Forbearance Fees. Forbearance fees relate to fees charged by our lenders on loans in default. Forbearance fees for the three months ended September 30, 2014 were $94,568 compared to $109,500 for the three months ended September 30, 2013. The fees are related to our senior secured debt for NOW Solutions. Forbearance fees for the nine months ended September 30, 2014 were $256,170 compared to $129,825 for the nine months ended September 30, 2013. The fees are primarily related to our senior secured debt for NOW Solutions.

 

Interest Expense. We had interest expense of $222,230 and $217,186 for the three months ended September 30, 2014 and 2013, respectively. Interest expense increased by $5,044 representing an increase of 2.3% compared to the same expense in the three months ended September 30, 2013. The increase was primarily due to increased borrowings in 2013 and higher interest rates on debts in default.

 

For the nine months ended September 30, 2014, we had interest expense of $668,662 compared to $522,949 for the same period in 2013, representing a $145,713 or 27.9% increase for the period. The increase was primarily due to increased borrowings in 2013 and higher interest rates on debts in default.

 

Net Income (loss). We had a net loss of $860,091 and $665,183 for the three months ended September 30, 2014 and 2013, respectively.

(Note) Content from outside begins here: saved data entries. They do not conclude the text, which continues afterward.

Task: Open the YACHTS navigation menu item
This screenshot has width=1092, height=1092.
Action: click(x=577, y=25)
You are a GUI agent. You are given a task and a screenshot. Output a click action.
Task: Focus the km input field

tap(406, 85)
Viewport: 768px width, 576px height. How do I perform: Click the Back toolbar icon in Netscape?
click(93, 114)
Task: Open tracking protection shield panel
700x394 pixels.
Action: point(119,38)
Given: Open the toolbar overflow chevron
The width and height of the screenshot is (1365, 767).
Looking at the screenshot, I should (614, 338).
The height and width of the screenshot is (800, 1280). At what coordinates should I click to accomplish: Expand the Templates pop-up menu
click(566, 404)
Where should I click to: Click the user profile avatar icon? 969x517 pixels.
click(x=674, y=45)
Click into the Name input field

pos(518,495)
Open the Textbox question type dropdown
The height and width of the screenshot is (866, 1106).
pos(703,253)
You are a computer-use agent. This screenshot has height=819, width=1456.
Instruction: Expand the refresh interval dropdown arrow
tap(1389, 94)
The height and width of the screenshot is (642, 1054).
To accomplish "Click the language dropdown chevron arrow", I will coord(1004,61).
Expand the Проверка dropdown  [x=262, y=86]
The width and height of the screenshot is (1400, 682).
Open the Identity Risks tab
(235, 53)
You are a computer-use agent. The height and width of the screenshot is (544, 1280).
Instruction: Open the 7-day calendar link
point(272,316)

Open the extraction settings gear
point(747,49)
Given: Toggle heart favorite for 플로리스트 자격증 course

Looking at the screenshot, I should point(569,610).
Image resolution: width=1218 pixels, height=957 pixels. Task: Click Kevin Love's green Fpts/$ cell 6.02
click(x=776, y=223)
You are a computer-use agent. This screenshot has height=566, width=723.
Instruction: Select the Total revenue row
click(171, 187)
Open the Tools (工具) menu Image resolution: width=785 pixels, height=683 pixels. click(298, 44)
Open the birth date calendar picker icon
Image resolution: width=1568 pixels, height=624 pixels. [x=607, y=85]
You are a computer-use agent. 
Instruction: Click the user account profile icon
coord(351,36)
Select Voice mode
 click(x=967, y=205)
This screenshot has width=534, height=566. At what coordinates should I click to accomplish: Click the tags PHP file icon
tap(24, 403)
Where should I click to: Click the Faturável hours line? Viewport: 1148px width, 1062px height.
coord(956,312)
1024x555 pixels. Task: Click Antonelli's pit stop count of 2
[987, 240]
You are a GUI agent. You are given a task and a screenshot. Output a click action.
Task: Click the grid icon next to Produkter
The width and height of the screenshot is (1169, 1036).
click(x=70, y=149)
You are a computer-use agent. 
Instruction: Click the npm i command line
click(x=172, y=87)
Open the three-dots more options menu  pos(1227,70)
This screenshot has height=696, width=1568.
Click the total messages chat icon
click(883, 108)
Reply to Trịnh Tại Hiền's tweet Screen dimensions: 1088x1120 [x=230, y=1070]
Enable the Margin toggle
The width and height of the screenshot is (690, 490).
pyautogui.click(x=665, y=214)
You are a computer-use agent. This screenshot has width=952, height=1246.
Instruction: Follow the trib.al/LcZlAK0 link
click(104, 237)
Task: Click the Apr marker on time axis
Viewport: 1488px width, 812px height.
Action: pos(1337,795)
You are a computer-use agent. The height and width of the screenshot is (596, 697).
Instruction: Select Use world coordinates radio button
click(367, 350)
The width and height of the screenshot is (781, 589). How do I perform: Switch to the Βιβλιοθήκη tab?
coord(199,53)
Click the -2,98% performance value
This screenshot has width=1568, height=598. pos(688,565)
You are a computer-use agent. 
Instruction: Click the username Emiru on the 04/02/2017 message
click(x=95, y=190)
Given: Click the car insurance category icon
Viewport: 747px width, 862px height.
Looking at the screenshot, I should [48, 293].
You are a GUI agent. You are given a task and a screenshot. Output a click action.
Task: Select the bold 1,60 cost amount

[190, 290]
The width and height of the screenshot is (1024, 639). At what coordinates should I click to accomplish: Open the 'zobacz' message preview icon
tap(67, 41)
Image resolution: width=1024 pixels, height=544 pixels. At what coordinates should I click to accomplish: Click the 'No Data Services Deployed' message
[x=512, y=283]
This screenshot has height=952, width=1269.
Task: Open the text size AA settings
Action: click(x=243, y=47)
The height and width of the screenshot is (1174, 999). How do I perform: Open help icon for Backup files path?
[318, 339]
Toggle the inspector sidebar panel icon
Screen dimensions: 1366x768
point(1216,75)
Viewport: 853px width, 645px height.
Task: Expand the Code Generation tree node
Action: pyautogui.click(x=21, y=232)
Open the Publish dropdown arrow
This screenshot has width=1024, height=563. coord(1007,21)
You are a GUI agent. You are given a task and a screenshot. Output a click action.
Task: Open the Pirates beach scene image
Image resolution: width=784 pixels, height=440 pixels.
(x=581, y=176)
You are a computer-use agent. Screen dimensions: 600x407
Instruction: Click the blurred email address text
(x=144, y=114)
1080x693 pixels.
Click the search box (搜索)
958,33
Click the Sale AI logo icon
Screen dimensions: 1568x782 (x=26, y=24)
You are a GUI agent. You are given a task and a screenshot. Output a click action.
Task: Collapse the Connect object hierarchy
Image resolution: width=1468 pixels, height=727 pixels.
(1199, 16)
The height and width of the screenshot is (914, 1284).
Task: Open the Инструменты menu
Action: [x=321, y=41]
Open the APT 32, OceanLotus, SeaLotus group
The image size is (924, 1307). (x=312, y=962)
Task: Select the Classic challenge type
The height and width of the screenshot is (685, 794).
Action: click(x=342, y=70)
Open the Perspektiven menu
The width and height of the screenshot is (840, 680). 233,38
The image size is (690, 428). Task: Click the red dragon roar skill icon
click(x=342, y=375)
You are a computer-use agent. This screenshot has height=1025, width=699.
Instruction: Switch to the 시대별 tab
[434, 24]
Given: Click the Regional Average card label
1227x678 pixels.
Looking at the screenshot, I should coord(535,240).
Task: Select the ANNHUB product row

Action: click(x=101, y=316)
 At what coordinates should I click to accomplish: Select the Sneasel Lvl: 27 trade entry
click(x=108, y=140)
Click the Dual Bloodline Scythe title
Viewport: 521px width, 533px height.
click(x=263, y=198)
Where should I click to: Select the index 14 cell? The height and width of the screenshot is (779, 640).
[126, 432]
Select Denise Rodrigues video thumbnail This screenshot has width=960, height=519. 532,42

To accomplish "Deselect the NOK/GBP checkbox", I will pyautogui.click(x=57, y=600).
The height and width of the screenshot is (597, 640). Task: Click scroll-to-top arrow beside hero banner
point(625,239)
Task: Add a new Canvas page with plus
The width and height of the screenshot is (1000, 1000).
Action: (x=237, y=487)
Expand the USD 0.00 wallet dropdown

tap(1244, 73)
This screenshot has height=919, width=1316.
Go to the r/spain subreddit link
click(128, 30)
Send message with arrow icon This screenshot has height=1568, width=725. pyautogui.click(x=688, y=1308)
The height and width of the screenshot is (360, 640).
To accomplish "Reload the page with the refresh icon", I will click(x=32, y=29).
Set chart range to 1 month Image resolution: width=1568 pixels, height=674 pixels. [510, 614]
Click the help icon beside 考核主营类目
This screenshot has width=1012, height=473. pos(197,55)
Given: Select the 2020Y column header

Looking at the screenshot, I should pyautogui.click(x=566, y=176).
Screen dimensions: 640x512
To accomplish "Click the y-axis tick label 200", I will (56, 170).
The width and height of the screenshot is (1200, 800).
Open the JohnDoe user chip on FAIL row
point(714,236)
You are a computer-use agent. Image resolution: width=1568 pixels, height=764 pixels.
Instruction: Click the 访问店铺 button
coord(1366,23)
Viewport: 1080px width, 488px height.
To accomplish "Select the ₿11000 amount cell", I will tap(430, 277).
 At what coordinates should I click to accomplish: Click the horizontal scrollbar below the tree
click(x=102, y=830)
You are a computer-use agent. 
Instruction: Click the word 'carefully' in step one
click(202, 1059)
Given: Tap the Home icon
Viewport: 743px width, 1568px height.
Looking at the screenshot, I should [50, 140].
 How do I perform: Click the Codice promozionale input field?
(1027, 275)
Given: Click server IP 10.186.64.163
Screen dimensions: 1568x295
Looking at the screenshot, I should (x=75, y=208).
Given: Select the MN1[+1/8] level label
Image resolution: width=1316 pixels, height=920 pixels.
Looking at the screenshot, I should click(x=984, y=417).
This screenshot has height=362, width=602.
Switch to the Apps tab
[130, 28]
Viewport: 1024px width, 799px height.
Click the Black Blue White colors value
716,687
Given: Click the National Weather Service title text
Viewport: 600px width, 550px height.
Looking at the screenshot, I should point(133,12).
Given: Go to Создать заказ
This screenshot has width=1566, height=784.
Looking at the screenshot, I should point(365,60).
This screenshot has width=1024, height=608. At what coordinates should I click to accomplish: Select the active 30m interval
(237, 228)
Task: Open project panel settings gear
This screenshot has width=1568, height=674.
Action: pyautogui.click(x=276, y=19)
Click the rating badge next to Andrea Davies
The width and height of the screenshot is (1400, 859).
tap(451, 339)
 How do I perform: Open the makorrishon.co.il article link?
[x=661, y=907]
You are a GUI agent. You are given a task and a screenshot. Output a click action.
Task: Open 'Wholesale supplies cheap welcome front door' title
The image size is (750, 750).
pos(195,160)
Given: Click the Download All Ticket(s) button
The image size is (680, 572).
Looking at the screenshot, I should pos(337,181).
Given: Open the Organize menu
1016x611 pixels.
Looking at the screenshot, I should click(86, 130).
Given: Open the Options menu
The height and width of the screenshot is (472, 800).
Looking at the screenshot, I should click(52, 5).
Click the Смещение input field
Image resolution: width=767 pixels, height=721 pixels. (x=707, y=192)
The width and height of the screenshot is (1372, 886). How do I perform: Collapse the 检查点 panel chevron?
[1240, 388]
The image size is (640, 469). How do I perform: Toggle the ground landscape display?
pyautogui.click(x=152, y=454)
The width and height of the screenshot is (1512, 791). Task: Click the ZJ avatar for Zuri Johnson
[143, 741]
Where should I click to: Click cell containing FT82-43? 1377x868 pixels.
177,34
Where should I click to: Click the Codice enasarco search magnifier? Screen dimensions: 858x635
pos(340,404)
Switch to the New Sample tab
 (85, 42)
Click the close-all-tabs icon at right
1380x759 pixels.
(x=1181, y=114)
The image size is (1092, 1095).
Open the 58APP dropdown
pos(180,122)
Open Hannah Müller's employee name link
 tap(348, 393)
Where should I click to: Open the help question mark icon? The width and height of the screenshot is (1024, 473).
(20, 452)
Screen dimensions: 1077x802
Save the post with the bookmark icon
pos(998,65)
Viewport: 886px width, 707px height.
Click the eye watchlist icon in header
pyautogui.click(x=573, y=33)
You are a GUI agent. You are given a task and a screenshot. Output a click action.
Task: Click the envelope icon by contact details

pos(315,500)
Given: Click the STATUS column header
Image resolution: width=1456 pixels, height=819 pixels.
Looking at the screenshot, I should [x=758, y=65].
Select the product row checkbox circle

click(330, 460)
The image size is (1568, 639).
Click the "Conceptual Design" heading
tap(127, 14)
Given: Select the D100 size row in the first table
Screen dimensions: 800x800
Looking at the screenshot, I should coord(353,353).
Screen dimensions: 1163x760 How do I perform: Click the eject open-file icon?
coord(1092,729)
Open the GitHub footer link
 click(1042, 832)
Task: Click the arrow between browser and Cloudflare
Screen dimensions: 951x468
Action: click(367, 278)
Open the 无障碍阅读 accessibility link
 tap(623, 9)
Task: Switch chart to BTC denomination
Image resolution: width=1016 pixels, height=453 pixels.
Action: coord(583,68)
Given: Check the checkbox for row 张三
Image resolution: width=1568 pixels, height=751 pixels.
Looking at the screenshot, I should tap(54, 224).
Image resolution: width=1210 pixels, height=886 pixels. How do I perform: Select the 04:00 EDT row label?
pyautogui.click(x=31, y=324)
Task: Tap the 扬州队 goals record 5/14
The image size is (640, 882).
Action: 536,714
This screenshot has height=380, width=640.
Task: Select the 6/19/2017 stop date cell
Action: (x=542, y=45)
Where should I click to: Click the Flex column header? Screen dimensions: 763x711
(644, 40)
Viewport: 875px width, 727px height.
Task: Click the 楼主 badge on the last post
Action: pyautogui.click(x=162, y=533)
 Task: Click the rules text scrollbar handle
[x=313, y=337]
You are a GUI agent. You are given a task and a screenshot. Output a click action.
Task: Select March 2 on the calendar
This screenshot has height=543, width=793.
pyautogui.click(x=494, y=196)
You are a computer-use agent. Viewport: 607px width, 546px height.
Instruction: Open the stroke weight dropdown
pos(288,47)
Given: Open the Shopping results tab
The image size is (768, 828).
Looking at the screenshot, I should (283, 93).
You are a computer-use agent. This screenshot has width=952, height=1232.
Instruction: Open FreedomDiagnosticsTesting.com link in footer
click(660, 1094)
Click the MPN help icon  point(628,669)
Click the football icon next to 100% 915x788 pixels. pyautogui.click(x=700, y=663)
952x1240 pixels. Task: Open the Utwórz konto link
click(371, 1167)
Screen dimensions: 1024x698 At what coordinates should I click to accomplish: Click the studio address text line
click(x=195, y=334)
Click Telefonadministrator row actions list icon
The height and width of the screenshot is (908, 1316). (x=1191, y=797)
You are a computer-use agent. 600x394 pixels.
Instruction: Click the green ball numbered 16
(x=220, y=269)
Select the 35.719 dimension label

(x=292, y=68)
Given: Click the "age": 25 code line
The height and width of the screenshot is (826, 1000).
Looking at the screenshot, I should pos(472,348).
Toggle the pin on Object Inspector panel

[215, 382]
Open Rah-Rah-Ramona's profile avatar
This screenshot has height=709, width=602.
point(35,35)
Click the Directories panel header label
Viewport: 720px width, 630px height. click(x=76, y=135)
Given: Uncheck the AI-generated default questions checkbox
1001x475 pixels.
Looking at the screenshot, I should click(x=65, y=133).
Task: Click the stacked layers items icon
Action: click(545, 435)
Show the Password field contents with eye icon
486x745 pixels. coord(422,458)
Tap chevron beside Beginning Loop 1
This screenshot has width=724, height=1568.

The net loss for the three months ended September 30, 2014 was due to the factors discussed above for revenues, cost of revenues and selling, general and administrative expenses, which essentially gave us an operating loss of $632,080. This loss was increased by impairment of software development costs, forbearance fees and interest expense which was somewhat offset by a gain on derivative liability.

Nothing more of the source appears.